(MATERIAL FOR THIS TASK):
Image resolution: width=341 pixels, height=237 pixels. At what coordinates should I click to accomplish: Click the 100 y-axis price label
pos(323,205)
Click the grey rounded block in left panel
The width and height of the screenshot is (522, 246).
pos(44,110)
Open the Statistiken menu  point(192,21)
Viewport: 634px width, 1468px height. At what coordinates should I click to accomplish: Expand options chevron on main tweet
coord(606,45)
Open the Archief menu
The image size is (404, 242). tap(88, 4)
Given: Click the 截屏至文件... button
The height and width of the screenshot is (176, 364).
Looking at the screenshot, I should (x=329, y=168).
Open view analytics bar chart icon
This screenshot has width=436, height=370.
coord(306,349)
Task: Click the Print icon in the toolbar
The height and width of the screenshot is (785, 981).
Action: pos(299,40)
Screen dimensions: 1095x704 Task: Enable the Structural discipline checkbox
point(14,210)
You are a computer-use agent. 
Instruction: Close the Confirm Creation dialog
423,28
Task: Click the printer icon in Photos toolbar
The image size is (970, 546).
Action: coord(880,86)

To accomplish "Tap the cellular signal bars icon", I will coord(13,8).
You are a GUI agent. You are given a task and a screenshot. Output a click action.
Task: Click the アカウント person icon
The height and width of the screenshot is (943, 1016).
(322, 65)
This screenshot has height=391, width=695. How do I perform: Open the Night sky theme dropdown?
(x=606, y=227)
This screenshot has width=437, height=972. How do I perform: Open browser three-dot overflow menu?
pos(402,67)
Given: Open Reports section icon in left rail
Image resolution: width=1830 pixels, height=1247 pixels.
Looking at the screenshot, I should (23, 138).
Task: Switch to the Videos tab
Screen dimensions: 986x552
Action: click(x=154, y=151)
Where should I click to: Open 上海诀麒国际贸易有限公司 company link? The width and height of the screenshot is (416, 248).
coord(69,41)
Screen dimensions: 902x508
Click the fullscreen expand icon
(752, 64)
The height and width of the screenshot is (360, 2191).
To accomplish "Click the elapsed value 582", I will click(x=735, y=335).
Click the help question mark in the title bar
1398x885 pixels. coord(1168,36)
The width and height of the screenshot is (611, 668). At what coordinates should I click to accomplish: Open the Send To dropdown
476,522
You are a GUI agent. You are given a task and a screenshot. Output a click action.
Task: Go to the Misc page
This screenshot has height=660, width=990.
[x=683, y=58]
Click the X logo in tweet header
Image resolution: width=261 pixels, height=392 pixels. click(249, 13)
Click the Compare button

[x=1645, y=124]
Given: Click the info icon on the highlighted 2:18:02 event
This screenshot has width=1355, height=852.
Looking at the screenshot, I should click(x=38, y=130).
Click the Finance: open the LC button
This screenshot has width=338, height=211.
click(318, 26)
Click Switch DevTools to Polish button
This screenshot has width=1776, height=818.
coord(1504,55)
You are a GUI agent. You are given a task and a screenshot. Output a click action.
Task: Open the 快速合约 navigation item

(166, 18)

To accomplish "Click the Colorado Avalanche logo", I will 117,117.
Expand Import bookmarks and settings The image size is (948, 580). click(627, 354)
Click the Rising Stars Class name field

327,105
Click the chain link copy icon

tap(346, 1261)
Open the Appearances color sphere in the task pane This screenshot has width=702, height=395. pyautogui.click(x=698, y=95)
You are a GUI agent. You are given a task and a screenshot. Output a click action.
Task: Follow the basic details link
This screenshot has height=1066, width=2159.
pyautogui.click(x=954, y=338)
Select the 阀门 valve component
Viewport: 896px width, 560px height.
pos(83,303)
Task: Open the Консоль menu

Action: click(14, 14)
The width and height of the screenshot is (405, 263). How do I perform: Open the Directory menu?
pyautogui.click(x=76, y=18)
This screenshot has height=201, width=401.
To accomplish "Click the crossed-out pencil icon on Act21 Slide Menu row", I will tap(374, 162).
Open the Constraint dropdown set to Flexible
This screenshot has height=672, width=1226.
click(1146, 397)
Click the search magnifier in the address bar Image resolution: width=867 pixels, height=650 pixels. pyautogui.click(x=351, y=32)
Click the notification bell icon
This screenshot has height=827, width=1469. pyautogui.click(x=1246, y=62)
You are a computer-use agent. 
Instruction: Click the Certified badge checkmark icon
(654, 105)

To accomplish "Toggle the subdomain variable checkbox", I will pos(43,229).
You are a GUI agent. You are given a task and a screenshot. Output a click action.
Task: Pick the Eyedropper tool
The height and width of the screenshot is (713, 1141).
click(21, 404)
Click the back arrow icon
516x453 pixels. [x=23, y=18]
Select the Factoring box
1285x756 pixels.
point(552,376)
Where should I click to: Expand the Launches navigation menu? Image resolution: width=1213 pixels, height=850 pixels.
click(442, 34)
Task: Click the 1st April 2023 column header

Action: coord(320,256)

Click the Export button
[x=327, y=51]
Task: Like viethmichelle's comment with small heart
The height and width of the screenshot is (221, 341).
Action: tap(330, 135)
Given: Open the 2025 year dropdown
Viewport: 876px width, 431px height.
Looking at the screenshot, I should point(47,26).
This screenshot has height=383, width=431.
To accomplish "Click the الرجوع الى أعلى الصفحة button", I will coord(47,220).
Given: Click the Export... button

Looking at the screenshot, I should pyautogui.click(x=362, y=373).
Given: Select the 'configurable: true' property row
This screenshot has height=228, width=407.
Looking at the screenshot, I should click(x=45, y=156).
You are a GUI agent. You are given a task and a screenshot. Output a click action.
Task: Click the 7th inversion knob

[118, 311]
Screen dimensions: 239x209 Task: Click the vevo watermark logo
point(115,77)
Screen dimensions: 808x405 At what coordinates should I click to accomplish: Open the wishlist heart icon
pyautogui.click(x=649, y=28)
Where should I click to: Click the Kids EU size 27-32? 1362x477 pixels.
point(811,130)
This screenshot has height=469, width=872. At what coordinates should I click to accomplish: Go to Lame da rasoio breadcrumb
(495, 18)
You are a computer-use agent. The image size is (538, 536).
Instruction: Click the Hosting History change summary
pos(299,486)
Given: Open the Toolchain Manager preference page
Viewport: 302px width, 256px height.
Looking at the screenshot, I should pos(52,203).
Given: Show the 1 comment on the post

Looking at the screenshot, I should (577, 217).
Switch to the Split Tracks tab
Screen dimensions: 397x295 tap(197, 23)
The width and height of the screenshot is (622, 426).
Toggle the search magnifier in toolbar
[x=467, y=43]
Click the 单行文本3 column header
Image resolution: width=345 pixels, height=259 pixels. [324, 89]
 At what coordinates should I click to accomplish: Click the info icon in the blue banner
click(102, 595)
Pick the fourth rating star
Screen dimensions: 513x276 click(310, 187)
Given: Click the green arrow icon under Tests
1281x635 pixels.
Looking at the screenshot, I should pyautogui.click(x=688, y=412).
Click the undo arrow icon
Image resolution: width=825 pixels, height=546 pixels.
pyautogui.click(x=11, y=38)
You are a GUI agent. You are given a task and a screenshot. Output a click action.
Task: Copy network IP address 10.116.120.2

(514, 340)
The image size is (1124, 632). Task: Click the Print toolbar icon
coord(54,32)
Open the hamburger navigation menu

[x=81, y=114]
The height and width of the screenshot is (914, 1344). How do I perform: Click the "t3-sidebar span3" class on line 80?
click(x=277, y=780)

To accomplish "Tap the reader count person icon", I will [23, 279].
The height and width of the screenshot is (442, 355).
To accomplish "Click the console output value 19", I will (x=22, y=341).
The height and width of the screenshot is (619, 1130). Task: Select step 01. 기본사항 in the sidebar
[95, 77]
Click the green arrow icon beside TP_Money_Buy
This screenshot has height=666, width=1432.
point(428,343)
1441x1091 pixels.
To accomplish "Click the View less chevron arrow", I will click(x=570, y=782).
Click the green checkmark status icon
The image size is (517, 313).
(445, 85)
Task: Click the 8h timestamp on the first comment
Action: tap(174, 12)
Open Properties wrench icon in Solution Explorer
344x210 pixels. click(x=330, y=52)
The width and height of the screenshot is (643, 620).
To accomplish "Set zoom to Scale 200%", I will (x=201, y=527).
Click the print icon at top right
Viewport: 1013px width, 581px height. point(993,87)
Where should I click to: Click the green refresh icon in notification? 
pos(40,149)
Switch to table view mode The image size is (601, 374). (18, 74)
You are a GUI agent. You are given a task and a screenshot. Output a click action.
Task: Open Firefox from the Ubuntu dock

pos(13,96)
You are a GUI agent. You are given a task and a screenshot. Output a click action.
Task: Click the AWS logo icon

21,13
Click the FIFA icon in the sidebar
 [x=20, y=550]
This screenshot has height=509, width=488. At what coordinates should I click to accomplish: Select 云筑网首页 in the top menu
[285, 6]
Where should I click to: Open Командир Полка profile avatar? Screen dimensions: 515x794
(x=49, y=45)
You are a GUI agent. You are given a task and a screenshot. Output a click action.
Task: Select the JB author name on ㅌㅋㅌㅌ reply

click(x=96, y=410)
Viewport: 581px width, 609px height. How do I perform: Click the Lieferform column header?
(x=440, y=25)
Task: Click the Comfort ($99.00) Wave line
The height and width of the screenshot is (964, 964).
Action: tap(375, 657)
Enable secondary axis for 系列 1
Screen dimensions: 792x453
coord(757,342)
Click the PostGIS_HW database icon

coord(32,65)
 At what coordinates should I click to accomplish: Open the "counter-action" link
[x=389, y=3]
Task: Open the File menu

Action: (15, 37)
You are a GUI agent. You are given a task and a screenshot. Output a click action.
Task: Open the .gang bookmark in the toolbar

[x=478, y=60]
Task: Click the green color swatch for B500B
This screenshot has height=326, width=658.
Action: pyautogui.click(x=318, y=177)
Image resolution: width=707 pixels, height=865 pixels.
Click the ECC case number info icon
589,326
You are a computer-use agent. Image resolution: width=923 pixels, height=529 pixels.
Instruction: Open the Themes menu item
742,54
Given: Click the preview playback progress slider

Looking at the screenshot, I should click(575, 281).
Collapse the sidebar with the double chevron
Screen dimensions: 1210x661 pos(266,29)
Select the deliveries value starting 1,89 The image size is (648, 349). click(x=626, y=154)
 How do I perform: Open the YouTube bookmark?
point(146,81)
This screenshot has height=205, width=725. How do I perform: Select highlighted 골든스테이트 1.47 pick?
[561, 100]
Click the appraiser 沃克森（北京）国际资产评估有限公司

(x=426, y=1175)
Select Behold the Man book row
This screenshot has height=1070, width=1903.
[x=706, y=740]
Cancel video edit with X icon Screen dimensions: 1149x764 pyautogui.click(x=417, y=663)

(WORK TO DO):
Rewrite the stretch of material from the line containing "Switch to table" through the line containing "[x=20, y=550]", with both lines included, keeping everything as it is except that each coordinate in the answers is shifted by adding 63.

(EXPECTED ANSWER):
Switch to table view mode The image size is (601, 374). (81, 137)
You are a GUI agent. You are given a task and a screenshot. Output a click action.
Task: Open Firefox from the Ubuntu dock

pos(76,159)
You are a GUI agent. You are given a task and a screenshot. Output a click action.
Task: Click the AWS logo icon

84,76
Click the FIFA icon in the sidebar
 [x=83, y=613]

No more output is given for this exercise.